Organise the way that suits you best
Filers are people who have never been able to drop the habit of creating another folder so that they will know exactly where everything is at any moment. Filers though do have limitations. As the number of emails increase so proportionately do the number of folders to file them in. This can lead to difficulties when a message is sought from a cousin abroad offering you work and you cannot remember if it was filed in family, friends, travel, or work opportunities. Filing takes time, not just to file, but also to retrieve.
Searchers are people that do not like to have to think about what they do with things. They were once filers and got fed up. So now they throw everything into a corner and cleverly use filters and search tools to drag them out when they are needed. Searchers can use a number of tools depending on their platform. Mac users have had Spotlight for some time and now can add Google Desktop to their choice. PC users have had Google for a while, amongst other 3rd party programs and now have Vista’s search facility. There is one drawback with Searching and that is you have to remember the name of what you are searching for. This is where tagging is so useful.
Taggers are people who like to classify, but not file. That is they dump in corners but label whilst they dump. Taggers have a great time in that by tagging an email with add-ons such as Mail tags and Tagcity means they can collect similarly tagged mail in fresh and changing forms.

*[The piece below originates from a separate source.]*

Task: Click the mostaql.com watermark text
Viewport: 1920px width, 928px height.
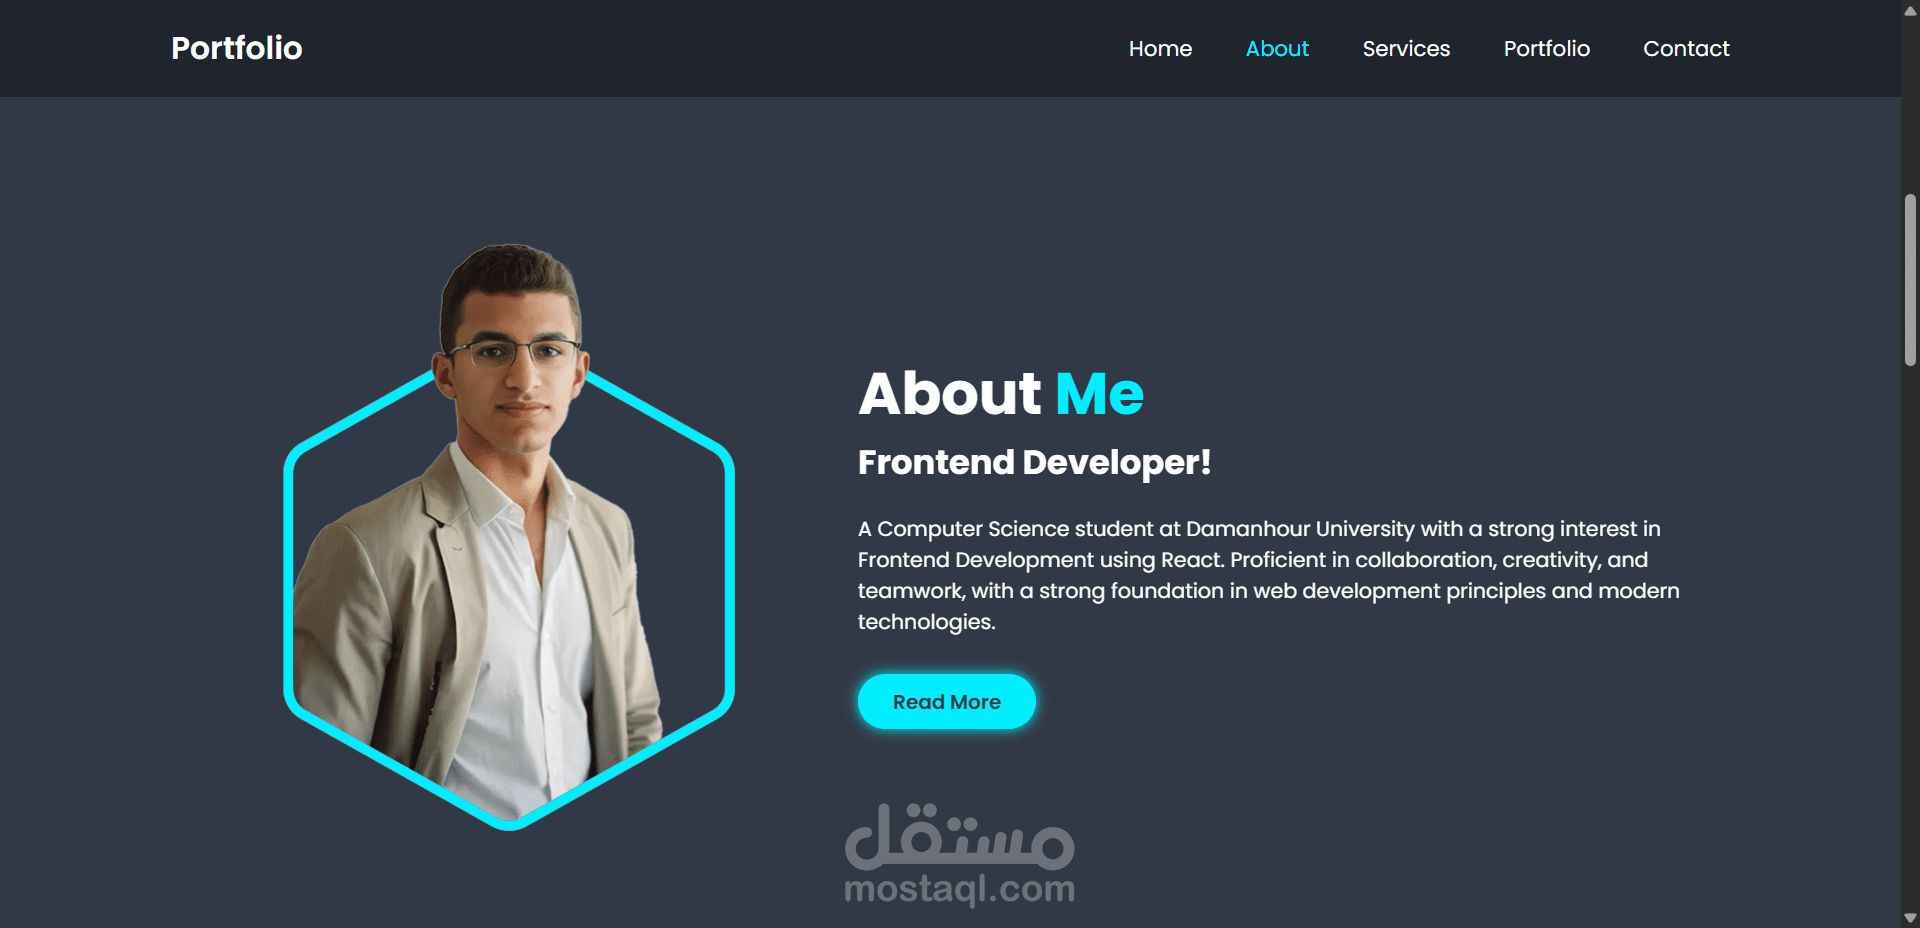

If you have used del.icio.us then you will have experienced some of the power of this system.
Divide by three
Whatever your character, one final approach is a variation of the 3 box solution as recommended by Getting Things Done (GTD) guru David Allen amongst others: Keep all mail in one folder called inbox. Everything else goes into either a folder called: To be Read and Dealt With – or Awaiting More Info. Pile it all in one of these three in-boxes at the end of each day and next morning you will hopefully find your sofa free of dog hair.